I thank the Minister of State. How does the measure assist us concerning our citizens who hibernate in sunnier climes when they might be required to return to this island?

What particular climes is the Deputy talking about?

I am referring to people who have committed crimes in this country, including Dublin, but who now live in Spain, Portugal and elsewhere. Does this measure assist us in bringing them back to face justice here if necessary?

Clearly, if they have committed an offence and DNA material is available to the police where they live, under these arrangements such material can be shared if it is of assistance. As regards drug traffickers and others who are active in Holland, southern Spain and elsewhere, clearly DNA material is also helpful for ruling out certain people from further inquiries or surveillance activity of one kind or another.

I have a final question. Can the Minister of State indicate how much captured data we have on fingerprints, rather than criminals' fingerprints, and DNA, if any?

We have nothing on DNA because we are building up a DNA database.

What about fingerprint data?

In terms of volumes?

How many non-Irish or non-EU citizens are on our fingerprint database?

I do not have figures on that, but I will certainly get the Deputy a note on what stage it is at, whether advanced or otherwise. There is quite a lot of criminal fingerprint data, but the wider population is another matter.

I thank the Minister of State.

We are also building up a bigger database on non-Irish nationals who are involved in criminal activity, precisely because it is a requirement that in order to be in the system one must provide fingerprints.

I hope Deputy Treacy is not distinguishing between the EU and the crown dependencies in terms of where criminals should move to. The crown dependencies might not be too happy about that.

Norway and Iceland have made this agreement with the EU, which is indicative of their position as non-EU members. Would the Minister of State agree, however, that since they accept a lot of the acquis, not just in the area of justice and home affairs but generally on Single Market issues, that may have a broader relevance for those who suggest that we might be better off outside the EU?

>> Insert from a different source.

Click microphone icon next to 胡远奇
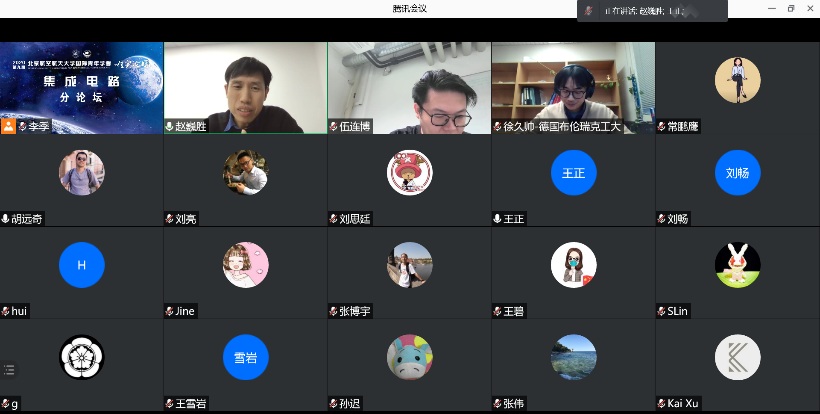 pos(6,219)
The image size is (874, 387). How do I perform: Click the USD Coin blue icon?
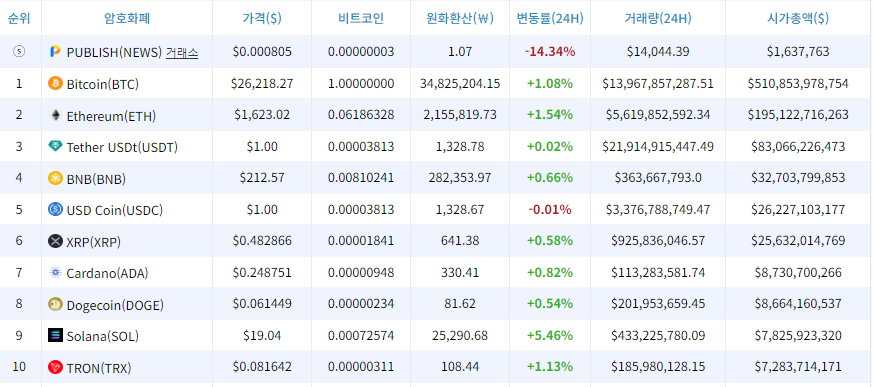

I am glad the Deputy mentioned that because I have served in a number of Departments and have attended various ministerial Councils in Europe covering foreign affairs, trade, agriculture and now justice and interior discussions. It is noteworthy from an Irish perspective that Norway transposes, pretty much directly, all of the EU requirements and simply mirrors them into its laws. However, it is a source of intense frustration to them and to my ministerial colleagues in other parts of the EU that Norway is not fully at the table. In other words, Norway has to operate a separate lobbying system if it wants to influence the direction of other directives because it is not in the room. It is simply being handed things on a plate and must implement them automatically. It frequently approaches Ireland on these matters seeking insight and information from us on what it suspects, or what we believe, is the Commission's intention on a particular measure. It does so because it does not have the inside track, for all sorts of reasons, on the actual formulation and gestation of a potential decision, directive or regulation.

It is not a great position to be in. Privately, these Ministers express their frustration at this and that they have to come, to a certain extent, cap in hand to existing member countries such as Ireland or others to find out what is going on and whether a threatened directive will be a real or imaginary threat or will fall by the wayside.

Will the Minister ask one of his officials to e-mail the second part of his speech to the clerk?

Yes, absolutely.

He can make it available to any members who want it.

As we have now completed our consideration of the motion, in accordance with Dáil Standing Order 87 and Seanad Standing Order 72, the joint committee will report back to Dáil Éireann and Seanad Éireann to the effect that it has completed its consideration of the motion. Under Dail Standing Order 86(2) and Seanad Standing Order 74(2) the message is deemed to be the report of the committee. Is it agreed that there should be no further debate on the matter by Dáil Éireann and Seanad Éireann? Agreed.